> WHAT YOU NEED TO DO
Retype each entry below exactly. Do not carry any image over.

> RECORDS SHOWN
┄┄┄┄┄┄┄┄┄┄

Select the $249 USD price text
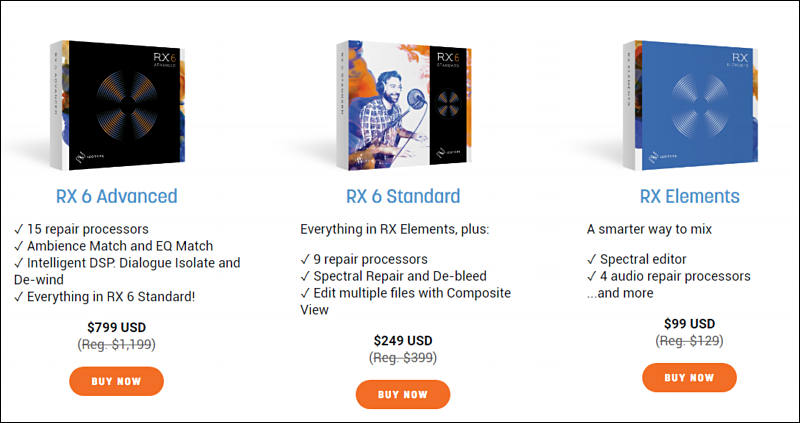 point(403,340)
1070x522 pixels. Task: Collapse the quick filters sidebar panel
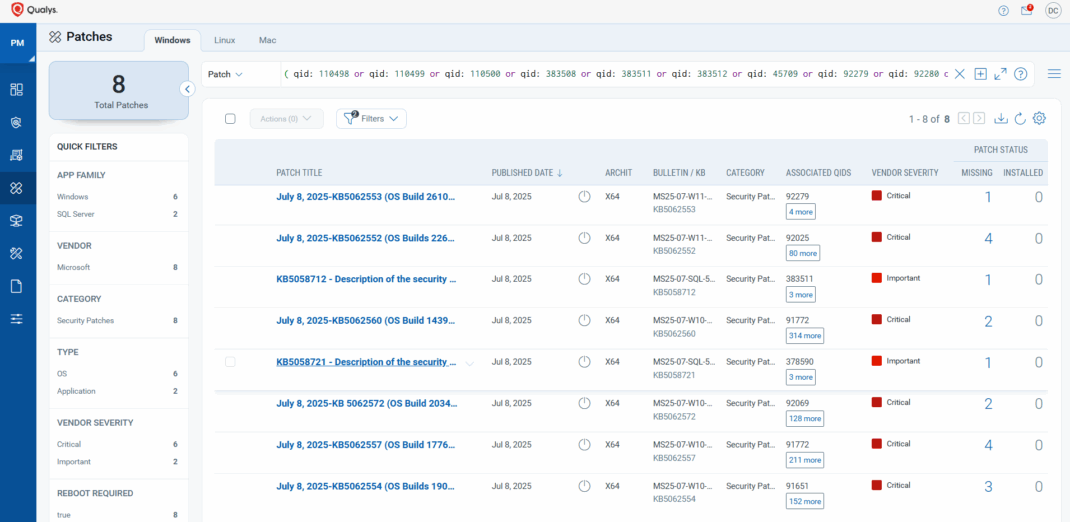pos(187,89)
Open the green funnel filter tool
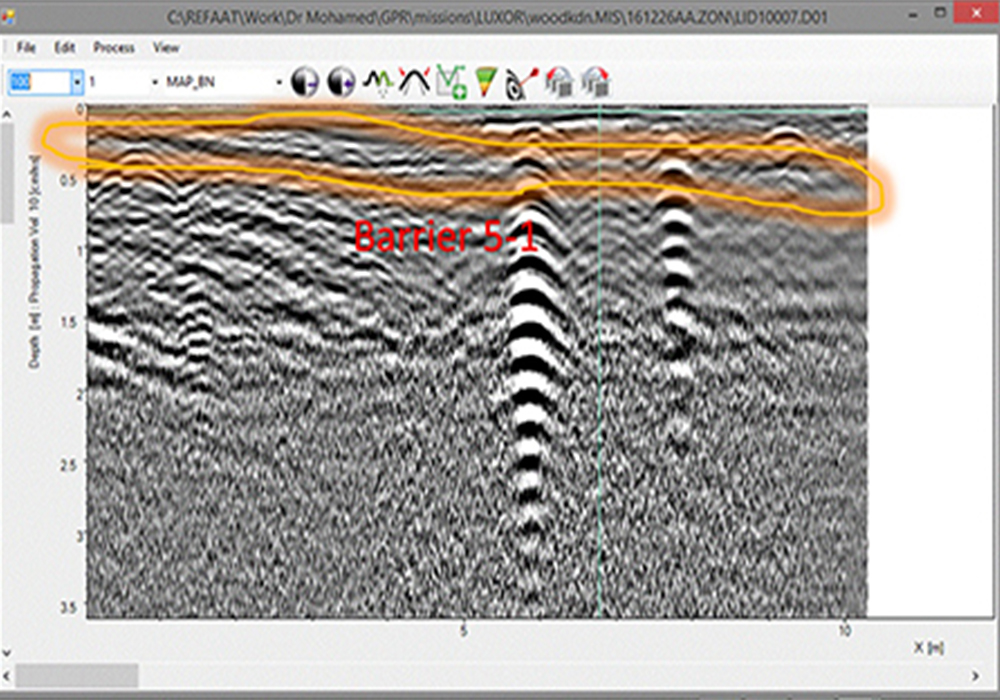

┄┄┄┄┄┄┄┄┄┄

> WRITTEN ANSWER
Select the $249 USD price text
 point(403,340)
1070x522 pixels. Task: Collapse the quick filters sidebar panel
pos(187,89)
Open the green funnel filter tool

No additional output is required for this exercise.